Bridging the Diaspora and the Continent
One Street Studios brings something distinctive to the partnership: a fully funded, integrated model that merges capital with creative vision — financing, developing and producing content from inception to screen, while deliberately bridging the African diaspora and the continent itself. Operating alongside JVL Media, the studio has built its reputation on backing bold stories and overlooked storytellers, uniting project financing, publishing and screen adaptation under a single roof.
That diaspora-continent bridge matters enormously for a Global South readership that has watched African stories travel the world through other people’s lenses for decades. It signals a maturing ecosystem in which African-American, Caribbean and continental African creative capital converge — pooling resources, networks and market access in service of narratives that originate, and remain owned, on African soil.

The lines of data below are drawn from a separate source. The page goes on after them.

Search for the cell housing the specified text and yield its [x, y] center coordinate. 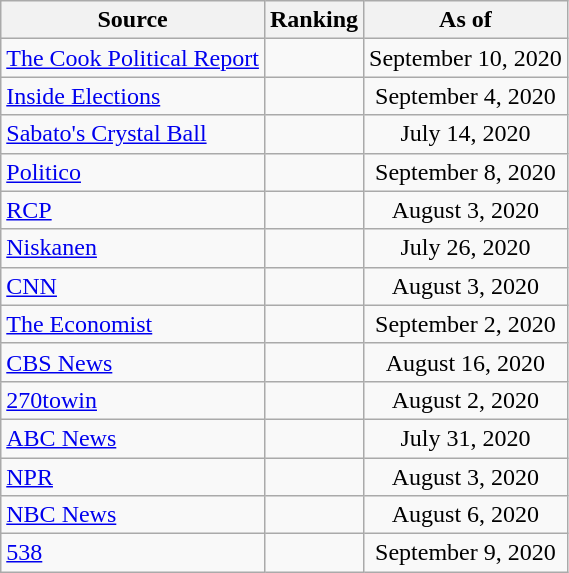
As of [466, 20]
Sabato's Crystal Ball [133, 134]
Politico [133, 172]
September 8, 2020 [466, 172]
Niskanen [133, 248]
August 6, 2020 [466, 515]
Source [133, 20]
RCP [133, 210]
August 2, 2020 [466, 400]
September 10, 2020 [466, 58]
CNN [133, 286]
NBC News [133, 515]
Inside Elections [133, 96]
Ranking [314, 20]
July 26, 2020 [466, 248]
NPR [133, 477]
CBS News [133, 362]
July 14, 2020 [466, 134]
July 31, 2020 [466, 438]
270towin [133, 400]
September 2, 2020 [466, 324]
September 9, 2020 [466, 553]
ABC News [133, 438]
The Cook Political Report [133, 58]
538 [133, 553]
The Economist [133, 324]
August 16, 2020 [466, 362]
September 4, 2020 [466, 96]
From the cell containing the given text, extract its center point as (X, Y) coordinate. 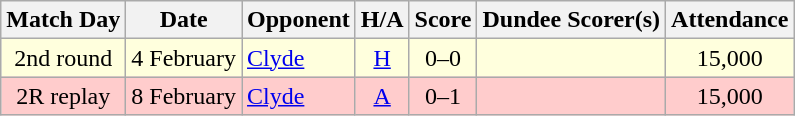
4 February (184, 58)
Dundee Scorer(s) (572, 20)
8 February (184, 96)
Score (443, 20)
A (382, 96)
H (382, 58)
Match Day (64, 20)
2R replay (64, 96)
0–1 (443, 96)
2nd round (64, 58)
Date (184, 20)
Attendance (730, 20)
Opponent (299, 20)
H/A (382, 20)
0–0 (443, 58)
Pinpoint the cell where the given text exists, returning its (x, y) midpoint coordinate. 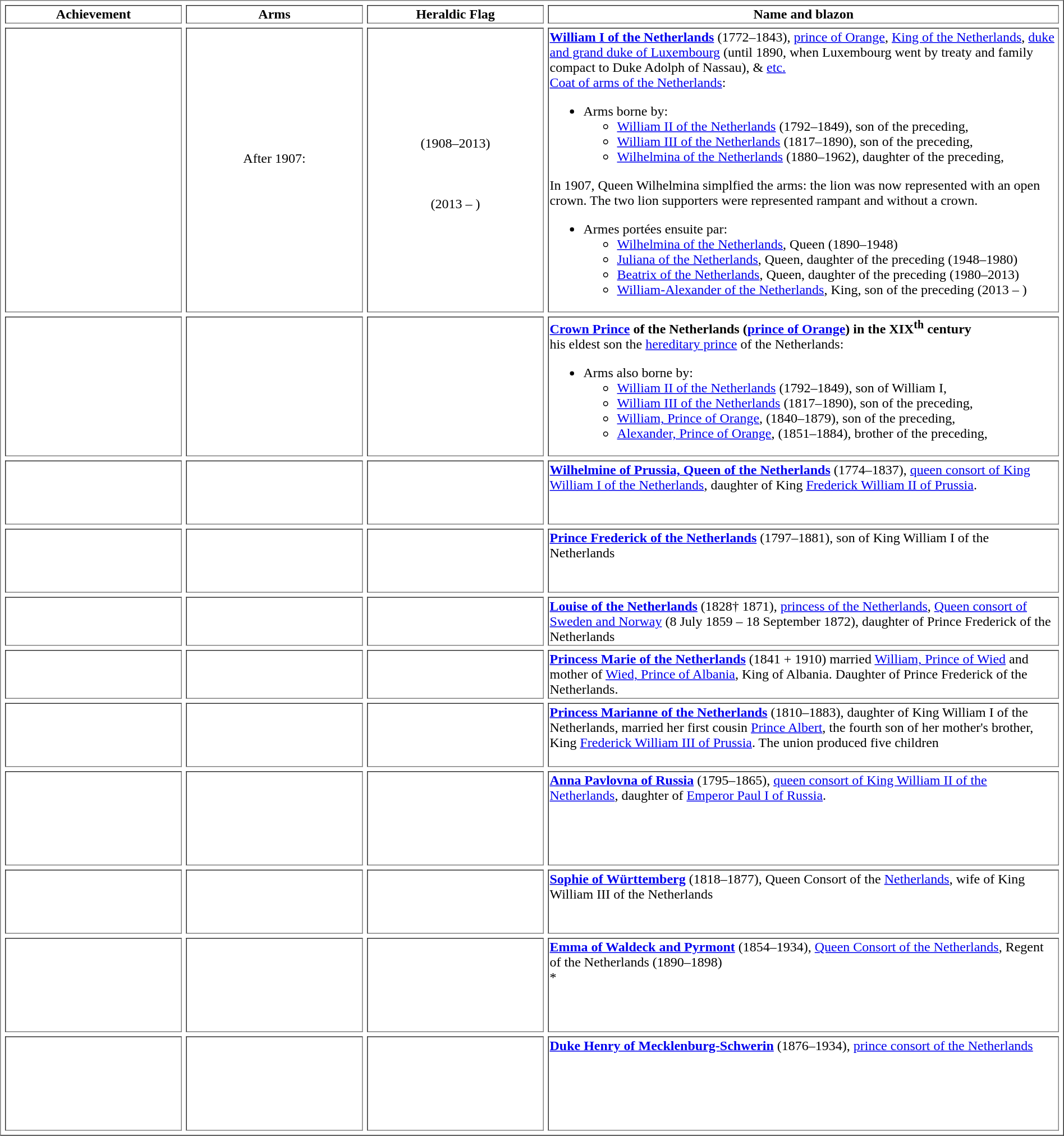
After 1907: (275, 171)
Arms (275, 15)
Heraldic Flag (456, 15)
(1908–2013) (2013 – ) (456, 171)
Name and blazon (803, 15)
Anna Pavlovna of Russia (1795–1865), queen consort of King William II of the Netherlands, daughter of Emperor Paul I of Russia. (803, 818)
Sophie of Württemberg (1818–1877), Queen Consort of the Netherlands, wife of King William III of the Netherlands (803, 902)
Achievement (93, 15)
Duke Henry of Mecklenburg-Schwerin (1876–1934), prince consort of the Netherlands (803, 1084)
Emma of Waldeck and Pyrmont (1854–1934), Queen Consort of the Netherlands, Regent of the Netherlands (1890–1898) * (803, 985)
Prince Frederick of the Netherlands (1797–1881), son of King William I of the Netherlands (803, 561)
Provide the (X, Y) coordinate of the cell's center where the given text is located.  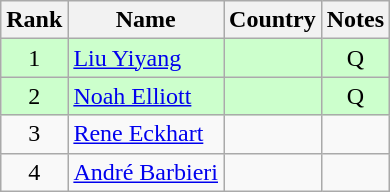
Name (146, 20)
3 (34, 134)
1 (34, 58)
Notes (355, 20)
2 (34, 96)
Noah Elliott (146, 96)
Liu Yiyang (146, 58)
Rene Eckhart (146, 134)
Country (273, 20)
Rank (34, 20)
4 (34, 172)
André Barbieri (146, 172)
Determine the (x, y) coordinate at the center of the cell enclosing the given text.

Part of a Bigger Continental Push
This announcement does not stand alone. It builds on Afreximbank’s broader CANEX strategy, which has already seen the Bank’s creative-industry finance window grow from an initial US$500 million commitment in 2020 to US$1 billion in 2022, and double again to US$2 billion for the coming three years — funding that spans film production facilities, music arenas, sports stadiums and fashion manufacturing hubs across the continent.
Taken together, these commitments represent one of the most concentrated infusions of investment Africa’s creative economy has ever seen, arriving at a moment when the sector’s fundamentals are only strengthening. With the continent’s population set to nearly double by 2050 and its share of the world’s young people growing accordingly, the audience — and the talent pool — for African storytelling is expanding just as the capital to back it finally arrives.

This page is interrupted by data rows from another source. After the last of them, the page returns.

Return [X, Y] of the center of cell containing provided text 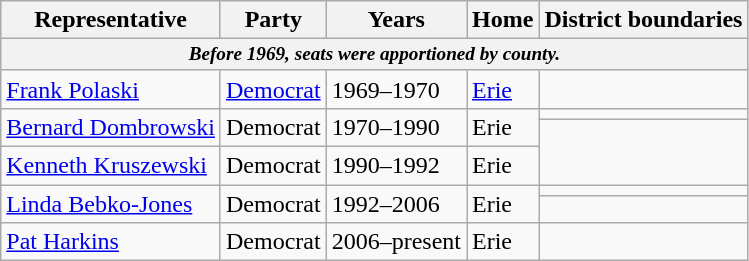
Before 1969, seats were apportioned by county. [374, 55]
Pat Harkins [111, 242]
Kenneth Kruszewski [111, 166]
Frank Polaski [111, 89]
Representative [111, 20]
District boundaries [644, 20]
Years [396, 20]
1970–1990 [396, 128]
Bernard Dombrowski [111, 128]
Home [502, 20]
1990–1992 [396, 166]
1969–1970 [396, 89]
1992–2006 [396, 204]
2006–present [396, 242]
Linda Bebko-Jones [111, 204]
Party [273, 20]
Capture the cell that displays the provided text and extract its [x, y] central coordinate. 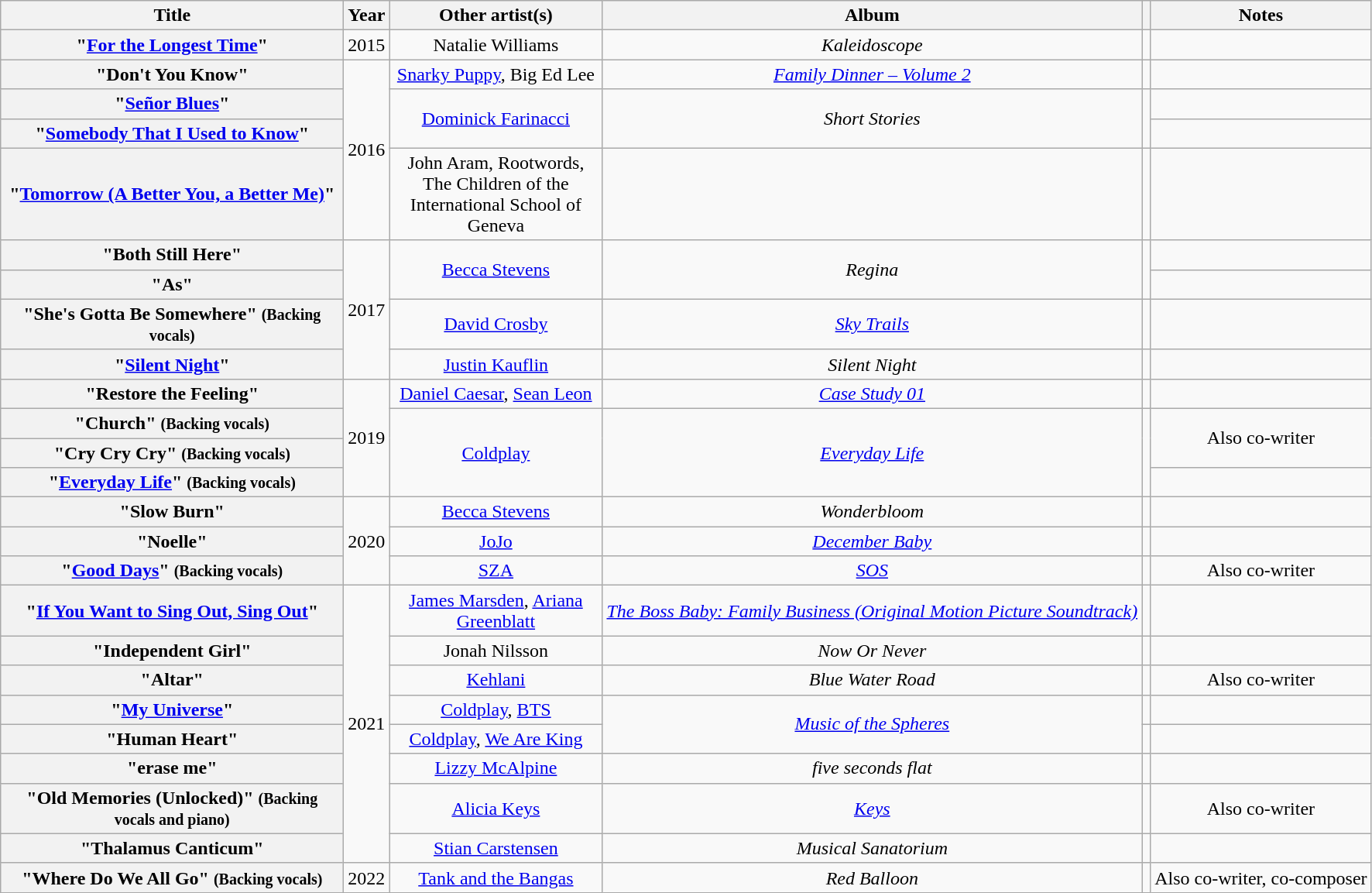
"erase me" [172, 768]
Silent Night [872, 364]
Blue Water Road [872, 680]
five seconds flat [872, 768]
Short Stories [872, 118]
Now Or Never [872, 650]
Dominick Farinacci [496, 118]
2017 [367, 310]
"Slow Burn" [172, 512]
2015 [367, 45]
Red Balloon [872, 877]
The Boss Baby: Family Business (Original Motion Picture Soundtrack) [872, 610]
Year [367, 15]
"Independent Girl" [172, 650]
Notes [1261, 15]
2021 [367, 724]
"Good Days" (Backing vocals) [172, 571]
Daniel Caesar, Sean Leon [496, 393]
2019 [367, 437]
Regina [872, 269]
"Altar" [172, 680]
Coldplay [496, 452]
"For the Longest Time" [172, 45]
"Somebody That I Used to Know" [172, 133]
Keys [872, 808]
James Marsden, Ariana Greenblatt [496, 610]
Coldplay, We Are King [496, 739]
Tank and the Bangas [496, 877]
"Noelle" [172, 541]
Lizzy McAlpine [496, 768]
"Where Do We All Go" (Backing vocals) [172, 877]
John Aram, Rootwords, The Children of the International School of Geneva [496, 194]
Also co-writer, co-composer [1261, 877]
"Church" (Backing vocals) [172, 423]
Snarky Puppy, Big Ed Lee [496, 74]
"Tomorrow (A Better You, a Better Me)" [172, 194]
"Both Still Here" [172, 255]
"My Universe" [172, 709]
"Don't You Know" [172, 74]
Family Dinner – Volume 2 [872, 74]
JoJo [496, 541]
Album [872, 15]
Sky Trails [872, 324]
December Baby [872, 541]
"Human Heart" [172, 739]
"She's Gotta Be Somewhere" (Backing vocals) [172, 324]
2020 [367, 541]
"Restore the Feeling" [172, 393]
Jonah Nilsson [496, 650]
Music of the Spheres [872, 724]
"Señor Blues" [172, 104]
"If You Want to Sing Out, Sing Out" [172, 610]
Case Study 01 [872, 393]
Natalie Williams [496, 45]
"Old Memories (Unlocked)" (Backing vocals and piano) [172, 808]
"Thalamus Canticum" [172, 848]
2022 [367, 877]
Alicia Keys [496, 808]
"Everyday Life" (Backing vocals) [172, 482]
David Crosby [496, 324]
Coldplay, BTS [496, 709]
Other artist(s) [496, 15]
Musical Sanatorium [872, 848]
Kaleidoscope [872, 45]
Kehlani [496, 680]
2016 [367, 150]
Stian Carstensen [496, 848]
Title [172, 15]
"Cry Cry Cry" (Backing vocals) [172, 453]
"Silent Night" [172, 364]
Wonderbloom [872, 512]
Everyday Life [872, 452]
"As" [172, 284]
SOS [872, 571]
SZA [496, 571]
Justin Kauflin [496, 364]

From Aid-Dependent to Investment-Ready
For decades, the dominant narrative around African creative industries was one of scarcity: talent abundant, capital scarce, infrastructure absent. Filmmakers frequently financed projects piecemeal, often ceding significant creative and commercial control to foreign backers simply to get a production off the ground. The Pan-African Film Fund and FEDA’s decision to co-anchor it with an African-diaspora-rooted studio represents a structural answer to that imbalance — treating African storytelling not as a cause to be supported, but as an asset class to be invested in.
Emmanuel Assiak, CEO of FEDA, framed the stakes in similarly ambitious terms, noting that African storytelling carries extraordinary cultural depth and universal relevance, and that the Fund is designed to let creators produce world-class content while connecting them to both global audiences and long-term investment capital.